At 1–2 h postburn, there is a significant increase in capillary permeability occurring in the injured, though still viable tissues, contiguous with the necrosis caused by direct thermal injury. 

This results in exudation of intravascular fluid toward the wound surface and interstitial space while tissue ischemia is occurring. 

Simultaneously, the injured but viable tissues and cells in the area of lesion develop edema due to metabolic disorder. 

At this time, the permeable capillaries release plenty of chemical substances which not only locally aggravate the injury itself and damage the peripheral uninjured areas, but also may subsequently result in systemic injury.

Although it is not quite clear what these chemical substances are, they appear to include histamine, 5-HT, hydrogen ion, kinin and bradykinin, etc. This phase is called the ‘thermal biochemical reaction phase’. 

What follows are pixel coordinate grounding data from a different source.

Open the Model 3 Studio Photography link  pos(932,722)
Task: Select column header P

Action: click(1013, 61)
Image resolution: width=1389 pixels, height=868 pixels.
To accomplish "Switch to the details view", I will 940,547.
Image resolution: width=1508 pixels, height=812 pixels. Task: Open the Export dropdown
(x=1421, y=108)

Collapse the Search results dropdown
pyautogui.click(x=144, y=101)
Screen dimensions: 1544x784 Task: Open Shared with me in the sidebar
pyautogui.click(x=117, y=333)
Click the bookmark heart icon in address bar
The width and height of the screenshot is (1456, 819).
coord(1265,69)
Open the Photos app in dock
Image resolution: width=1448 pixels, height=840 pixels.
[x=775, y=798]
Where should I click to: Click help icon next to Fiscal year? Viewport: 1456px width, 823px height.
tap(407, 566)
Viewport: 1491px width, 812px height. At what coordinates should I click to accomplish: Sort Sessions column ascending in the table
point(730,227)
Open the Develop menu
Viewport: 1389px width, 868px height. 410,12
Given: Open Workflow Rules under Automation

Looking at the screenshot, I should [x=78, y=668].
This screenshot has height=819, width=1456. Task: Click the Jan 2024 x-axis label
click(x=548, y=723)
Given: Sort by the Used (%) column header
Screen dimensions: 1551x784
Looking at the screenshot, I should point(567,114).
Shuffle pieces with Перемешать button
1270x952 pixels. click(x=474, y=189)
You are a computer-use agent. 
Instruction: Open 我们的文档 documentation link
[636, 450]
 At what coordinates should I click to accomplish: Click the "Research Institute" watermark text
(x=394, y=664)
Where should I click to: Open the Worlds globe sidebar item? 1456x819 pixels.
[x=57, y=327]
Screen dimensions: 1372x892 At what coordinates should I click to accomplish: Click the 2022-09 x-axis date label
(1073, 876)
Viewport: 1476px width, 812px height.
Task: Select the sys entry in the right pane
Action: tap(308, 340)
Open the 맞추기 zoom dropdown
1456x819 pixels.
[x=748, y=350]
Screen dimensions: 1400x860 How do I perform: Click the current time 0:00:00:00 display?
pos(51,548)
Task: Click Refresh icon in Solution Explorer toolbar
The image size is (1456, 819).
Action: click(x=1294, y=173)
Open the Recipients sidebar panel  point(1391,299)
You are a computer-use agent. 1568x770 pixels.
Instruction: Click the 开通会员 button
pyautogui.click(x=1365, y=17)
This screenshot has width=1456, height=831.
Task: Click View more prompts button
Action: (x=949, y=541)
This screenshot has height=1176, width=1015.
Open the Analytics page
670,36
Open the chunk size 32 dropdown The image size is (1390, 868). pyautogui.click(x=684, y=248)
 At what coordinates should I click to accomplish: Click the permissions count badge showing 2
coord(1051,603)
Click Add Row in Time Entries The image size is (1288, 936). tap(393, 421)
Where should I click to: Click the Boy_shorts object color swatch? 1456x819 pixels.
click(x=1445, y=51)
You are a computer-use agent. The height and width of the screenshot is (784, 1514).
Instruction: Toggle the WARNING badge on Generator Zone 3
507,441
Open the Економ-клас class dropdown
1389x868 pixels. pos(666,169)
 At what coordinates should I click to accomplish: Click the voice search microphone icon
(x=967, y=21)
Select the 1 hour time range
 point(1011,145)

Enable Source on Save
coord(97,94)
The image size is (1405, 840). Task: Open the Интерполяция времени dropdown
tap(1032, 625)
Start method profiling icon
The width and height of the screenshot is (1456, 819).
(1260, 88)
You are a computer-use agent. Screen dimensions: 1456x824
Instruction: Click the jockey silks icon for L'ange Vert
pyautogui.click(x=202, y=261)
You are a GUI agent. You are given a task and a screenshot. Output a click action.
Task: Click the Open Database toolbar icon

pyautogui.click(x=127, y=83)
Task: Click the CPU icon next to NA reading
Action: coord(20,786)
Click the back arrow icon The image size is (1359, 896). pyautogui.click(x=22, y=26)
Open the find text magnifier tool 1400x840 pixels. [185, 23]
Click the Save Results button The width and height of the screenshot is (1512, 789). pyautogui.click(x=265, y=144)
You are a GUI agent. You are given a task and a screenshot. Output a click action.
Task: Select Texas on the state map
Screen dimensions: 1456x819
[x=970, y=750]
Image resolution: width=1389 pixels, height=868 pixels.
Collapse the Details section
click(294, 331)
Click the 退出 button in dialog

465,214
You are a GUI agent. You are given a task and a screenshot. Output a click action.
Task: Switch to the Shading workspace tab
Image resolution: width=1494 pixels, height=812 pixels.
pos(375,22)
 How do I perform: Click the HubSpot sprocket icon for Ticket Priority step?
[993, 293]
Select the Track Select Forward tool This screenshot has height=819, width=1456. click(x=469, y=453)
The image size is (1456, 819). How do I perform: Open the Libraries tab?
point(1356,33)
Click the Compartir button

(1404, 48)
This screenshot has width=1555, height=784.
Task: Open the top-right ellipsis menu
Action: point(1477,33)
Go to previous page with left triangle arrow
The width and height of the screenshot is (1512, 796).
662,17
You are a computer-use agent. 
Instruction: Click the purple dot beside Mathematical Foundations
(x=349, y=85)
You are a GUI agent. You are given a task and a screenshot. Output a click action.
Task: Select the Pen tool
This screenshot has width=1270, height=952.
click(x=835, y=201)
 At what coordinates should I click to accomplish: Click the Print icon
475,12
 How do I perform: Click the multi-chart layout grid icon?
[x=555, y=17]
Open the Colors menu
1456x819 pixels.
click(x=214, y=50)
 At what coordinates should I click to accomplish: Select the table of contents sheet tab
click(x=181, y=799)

About 2 h later, the thermal biochemical reaction continues to affect the viable tissues in the injured area to cause a series of inflammatory reactions.

The initiation of such an inflammatory pathological reaction in the injured area may result in the full spectrum of pathological injuries. 

For instance, inflammatory reaction activates the blood coagulation system to induce progressive thrombosis of the microcirculation, which may cause necrosis of the injured but viable tissues and may also result in ischemic and anoxic necrosis of the surrounding uninjured tissues. 

This process may last for 72 h postburn and is called the ‘biochemical inflammatory reaction phase’.